Apesar do cancelamento da festa de fim de ano, Carnaval de Salvador segue indefinido

Arquivo / BNews

Bruno Reis afirmou que decisão do Carnaval cabe também a participação do governo do Estado

Publicado em 29/11/2021, às 09h29    Arquivo / BNews    Redação

A novela se Salvador terá ou não Carnaval em 2022 vai se arrastar por mais tempo, apesar do ponto final dado pelo prefeito Bruno Reis (DEM) na manhã desta segunda-feira (29) ao anunciar que o Festival da Virada não vai acontecer. De acordo com o político, a decisão da folia de Momo acontecerá em conjunto com o governo do Estado e o martelo não foi batido, diante da situação da pandemia do Coronavírus.
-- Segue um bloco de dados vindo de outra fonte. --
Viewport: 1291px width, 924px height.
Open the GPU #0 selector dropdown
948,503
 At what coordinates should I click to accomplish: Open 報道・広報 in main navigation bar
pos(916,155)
“Carnaval ainda tem tempo de tomar essa decisão. Essa será uma decisão tomada em conjunto com o governo do Estado. Eu já solicitei o encontro com o governo e assim que conversarmos anunciaremos a nossa posição. Enquanto isso estamos avaliando. Eu sempre disse que iríamos até a data limite com o máximo de segurança”, disse.

“Vamos seguir avaliando o que está acontecendo e tomaremos a melhor decisão para todos, mas sempre, sempre, sempre colocando a vida em primeiro lugar e garantindo as nossas conquistas feitas até aqui para vencer a pandemia”, completou.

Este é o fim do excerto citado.